Stored items:

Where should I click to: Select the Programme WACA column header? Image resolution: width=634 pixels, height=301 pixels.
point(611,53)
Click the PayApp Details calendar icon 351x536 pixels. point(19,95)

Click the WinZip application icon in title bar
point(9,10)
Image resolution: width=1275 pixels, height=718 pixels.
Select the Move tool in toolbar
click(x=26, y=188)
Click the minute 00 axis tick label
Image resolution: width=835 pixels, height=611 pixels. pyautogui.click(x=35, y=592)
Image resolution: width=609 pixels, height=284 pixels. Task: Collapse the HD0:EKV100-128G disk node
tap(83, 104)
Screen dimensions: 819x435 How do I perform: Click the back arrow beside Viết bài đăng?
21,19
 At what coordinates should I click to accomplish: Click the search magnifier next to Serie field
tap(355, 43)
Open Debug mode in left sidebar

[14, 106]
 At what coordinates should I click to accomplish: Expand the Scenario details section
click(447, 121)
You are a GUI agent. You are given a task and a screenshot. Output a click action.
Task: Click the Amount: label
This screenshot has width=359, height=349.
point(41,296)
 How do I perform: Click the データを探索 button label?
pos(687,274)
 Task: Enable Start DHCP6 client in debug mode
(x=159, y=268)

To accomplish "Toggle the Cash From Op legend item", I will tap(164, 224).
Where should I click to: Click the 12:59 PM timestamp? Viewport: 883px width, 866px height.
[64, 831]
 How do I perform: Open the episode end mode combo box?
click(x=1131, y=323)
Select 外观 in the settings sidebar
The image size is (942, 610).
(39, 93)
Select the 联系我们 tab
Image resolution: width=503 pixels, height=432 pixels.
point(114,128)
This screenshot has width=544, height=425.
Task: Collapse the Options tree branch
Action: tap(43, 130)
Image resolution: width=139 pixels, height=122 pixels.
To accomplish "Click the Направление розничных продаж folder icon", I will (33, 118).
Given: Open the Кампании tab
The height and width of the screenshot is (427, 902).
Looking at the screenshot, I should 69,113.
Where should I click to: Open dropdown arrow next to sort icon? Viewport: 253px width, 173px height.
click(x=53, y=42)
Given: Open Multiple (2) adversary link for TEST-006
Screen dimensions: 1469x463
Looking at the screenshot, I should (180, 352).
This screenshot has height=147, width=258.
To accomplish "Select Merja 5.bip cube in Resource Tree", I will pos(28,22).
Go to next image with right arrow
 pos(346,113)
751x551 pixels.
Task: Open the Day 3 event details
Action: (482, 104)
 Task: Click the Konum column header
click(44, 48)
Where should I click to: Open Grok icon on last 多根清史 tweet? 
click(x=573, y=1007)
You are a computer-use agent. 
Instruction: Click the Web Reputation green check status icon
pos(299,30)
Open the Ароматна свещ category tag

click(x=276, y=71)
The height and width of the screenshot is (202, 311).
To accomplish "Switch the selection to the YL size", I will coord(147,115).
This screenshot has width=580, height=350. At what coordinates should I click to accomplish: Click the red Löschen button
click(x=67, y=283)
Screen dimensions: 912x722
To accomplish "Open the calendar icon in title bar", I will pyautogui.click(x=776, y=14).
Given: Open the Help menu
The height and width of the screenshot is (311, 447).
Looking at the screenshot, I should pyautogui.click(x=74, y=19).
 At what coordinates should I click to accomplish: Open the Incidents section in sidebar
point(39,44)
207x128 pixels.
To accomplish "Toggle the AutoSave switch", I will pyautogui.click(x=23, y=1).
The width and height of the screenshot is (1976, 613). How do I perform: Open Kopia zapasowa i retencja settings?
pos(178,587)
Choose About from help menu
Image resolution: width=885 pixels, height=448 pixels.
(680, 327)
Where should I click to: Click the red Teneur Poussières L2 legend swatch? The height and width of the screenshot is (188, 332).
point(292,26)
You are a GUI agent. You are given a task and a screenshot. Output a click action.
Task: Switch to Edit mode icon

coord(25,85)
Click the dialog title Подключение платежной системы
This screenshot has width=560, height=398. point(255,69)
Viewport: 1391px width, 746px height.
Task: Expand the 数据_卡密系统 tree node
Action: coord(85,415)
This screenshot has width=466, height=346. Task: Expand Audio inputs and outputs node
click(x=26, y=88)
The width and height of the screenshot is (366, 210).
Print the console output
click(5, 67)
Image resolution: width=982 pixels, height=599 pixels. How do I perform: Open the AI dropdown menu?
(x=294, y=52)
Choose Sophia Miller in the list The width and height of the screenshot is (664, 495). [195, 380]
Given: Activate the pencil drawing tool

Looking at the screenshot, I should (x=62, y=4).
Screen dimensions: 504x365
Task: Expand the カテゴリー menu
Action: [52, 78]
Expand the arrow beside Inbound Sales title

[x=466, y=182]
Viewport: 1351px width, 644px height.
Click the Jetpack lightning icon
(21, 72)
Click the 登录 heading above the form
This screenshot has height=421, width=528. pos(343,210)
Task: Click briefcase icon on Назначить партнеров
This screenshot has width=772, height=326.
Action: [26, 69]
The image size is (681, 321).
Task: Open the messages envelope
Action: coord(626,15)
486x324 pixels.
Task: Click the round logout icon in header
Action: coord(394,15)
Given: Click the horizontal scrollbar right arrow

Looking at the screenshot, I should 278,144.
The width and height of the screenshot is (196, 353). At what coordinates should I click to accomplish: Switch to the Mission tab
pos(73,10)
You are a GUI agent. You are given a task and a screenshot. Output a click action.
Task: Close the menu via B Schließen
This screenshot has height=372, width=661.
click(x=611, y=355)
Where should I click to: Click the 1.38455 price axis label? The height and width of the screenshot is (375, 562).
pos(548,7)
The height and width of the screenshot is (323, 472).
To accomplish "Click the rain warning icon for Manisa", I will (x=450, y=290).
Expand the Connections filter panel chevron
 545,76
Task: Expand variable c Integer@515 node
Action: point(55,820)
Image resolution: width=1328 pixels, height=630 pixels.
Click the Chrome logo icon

# What needs to be done:
Reply with nothing but the number of lines in the entries that include "calendar".

# Problem solution:
2